Réforme des fonds politiques : sonko défend un contrôle accru et une gestion transparente au Sénégal

Un engagement de transparence face aux fonds politiques

Le Premier ministre Ousmane Sonko a réitéré son intention de renforcer l’encadrement des fonds politiques au Sénégal, les présentant comme un engagement majeur pris auprès des citoyens lors de la campagne électorale. Selon lui, cette démarche vise à instaurer une gestion plus rigoureuse et surtout plus transparente de ces ressources, malgré les divergences observées avec le président Bassirou Diomaye Faye sur les méthodes à adopter.

Un débat relancé par les déclarations du chef de l’État

Les déclarations du président Bassirou Diomaye Faye, lors d’une interview récente au Palais de la République, ont ravivé le débat autour des fonds politiques. Le chef de l’État avait alors défendu leur maintien, tout en reconnaissant les défis liés à leur transparence. Il avait évoqué des impératifs stratégiques, notamment en matière de renseignement, de sécurité nationale, de solidarité internationale et de gestion des sollicitations adressées à l’État.

Une réforme portée depuis des années par le camp politique

Intervenant devant les députés, Ousmane Sonko a rappelé que la question des fonds politiques figurait parmi les priorités de son mouvement politique depuis 2019. « Nous avions initié ce débat sur la transparence des fonds politiques bien avant qu’il ne devienne une priorité nationale », a-t-il souligné. Pour lui, l’objectif n’est pas de supprimer ces fonds, mais de les soumettre à un contrôle strict, inspiré par des modèles appliqués dans des démocraties comme la France.

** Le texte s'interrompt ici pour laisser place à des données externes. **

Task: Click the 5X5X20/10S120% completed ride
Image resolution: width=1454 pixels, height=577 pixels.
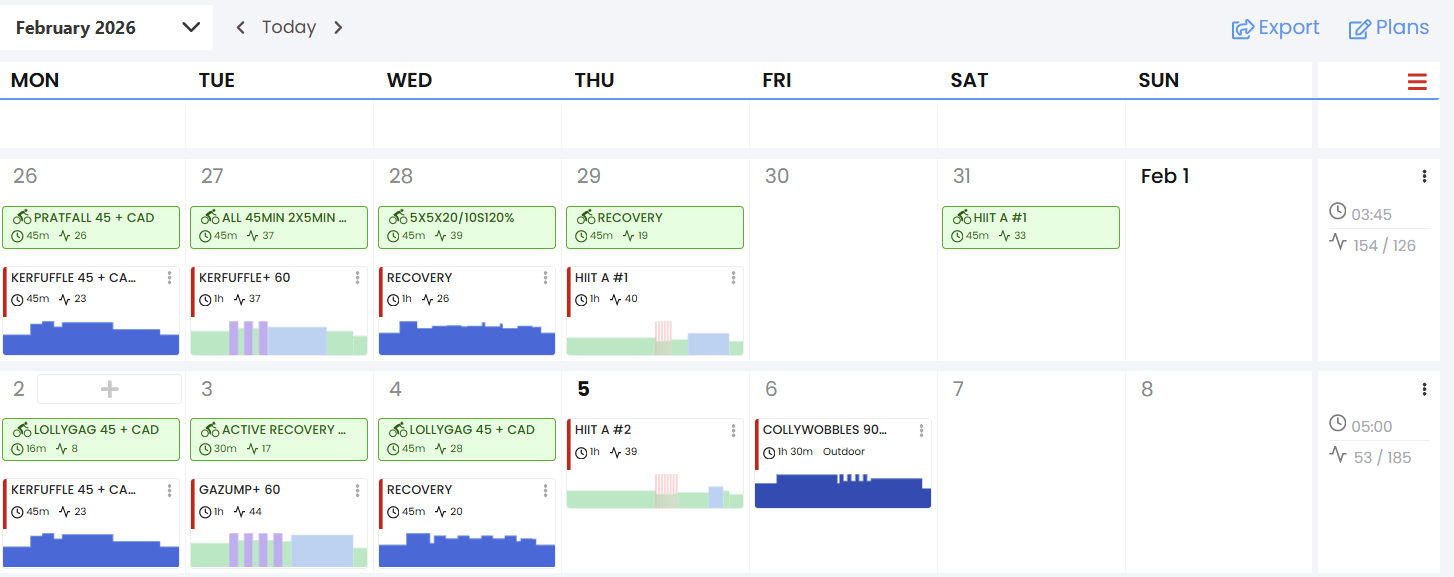Action: click(467, 227)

« Nous ne prônons pas leur élimination, mais leur gestion doit être encadrée comme dans de nombreux pays démocratiques », a-t-il précisé, ajoutant que cette réforme s’inscrit dans une logique de redevabilité et de confiance citoyenne.

Un milliard 770 millions de fonds politiques sous surveillance

Le Premier ministre a révélé que la Primature dispose actuellement de 1 milliard 770 millions de francs au titre des fonds politiques. Il a tenu à préciser que ce débat dépasse les considérations personnelles pour s’inscrire dans une logique de responsabilité collective. « Les Sénégalais attendent que ces fonds ne soient ni détournés ni utilisés comme un outil d’enrichissement illégitime », a-t-il déclaré.

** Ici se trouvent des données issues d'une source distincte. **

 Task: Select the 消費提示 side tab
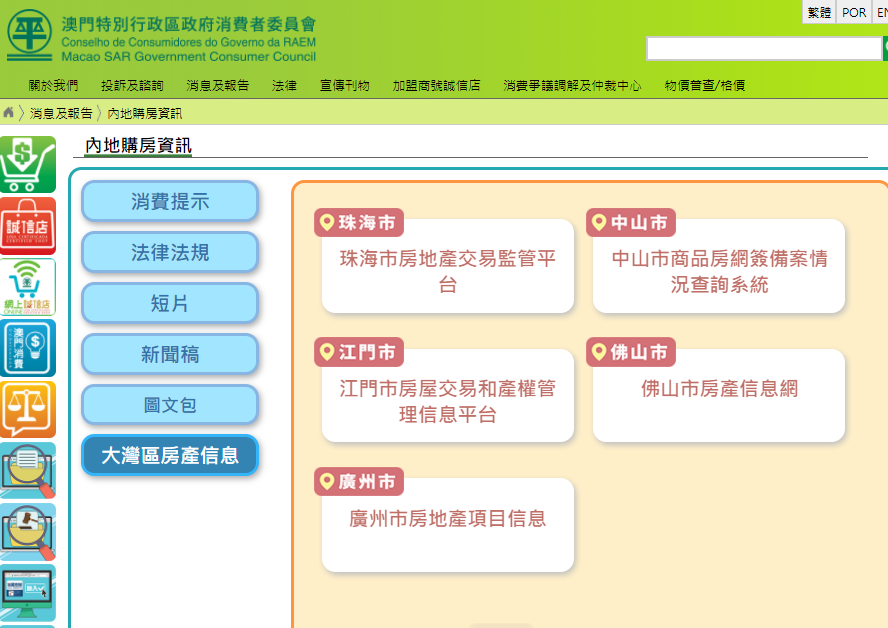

Il a également insisté sur l’importance de la redevabilité dans la gestion des finances publiques, martelant que « aucun franc du contribuable ne doit échapper au contrôle ». Selon lui, la transparence et la reddition des comptes doivent guider chaque décision financière prise par les autorités.

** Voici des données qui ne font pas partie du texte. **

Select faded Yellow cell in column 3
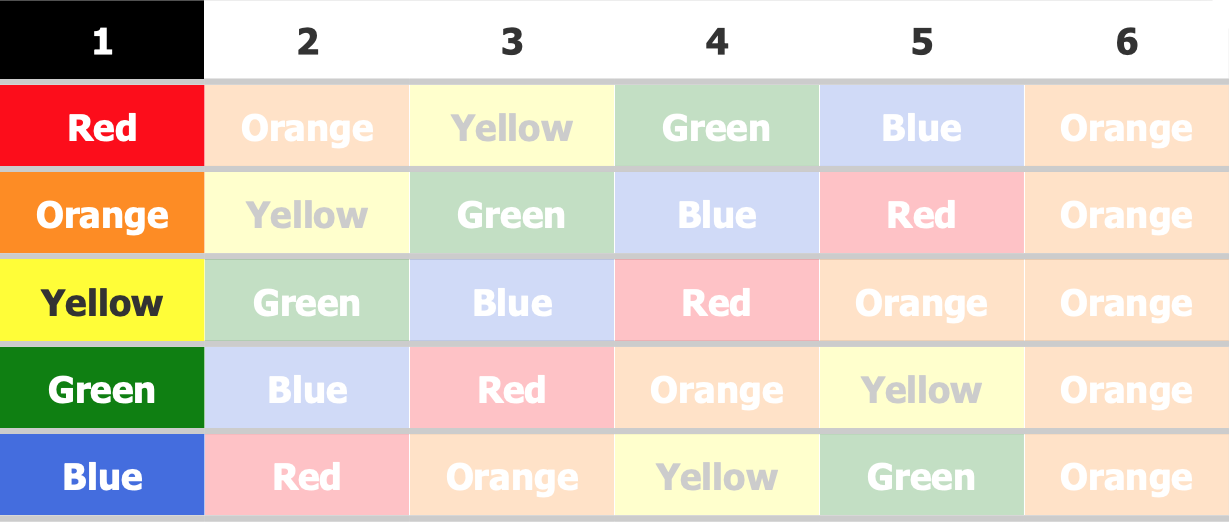pos(512,127)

Vers une initiative législative portée par l’Exécutif

Ousmane Sonko a indiqué que son gouvernement privilégie une initiative législative portée par l’Exécutif pour encadrer ces fonds. Il a révélé avoir engagé des échanges avec le président Bassirou Diomaye Faye après qu’un député, Guy Marius Sagna, ait déposé une proposition de loi sur le sujet. « Nous présenterons prochainement un texte en Conseil des ministres si les discussions en cours ne permettent pas d’avancer rapidement », a-t-il annoncé, confirmant ainsi l’ambition de concrétiser cette réforme dans les meilleurs délais.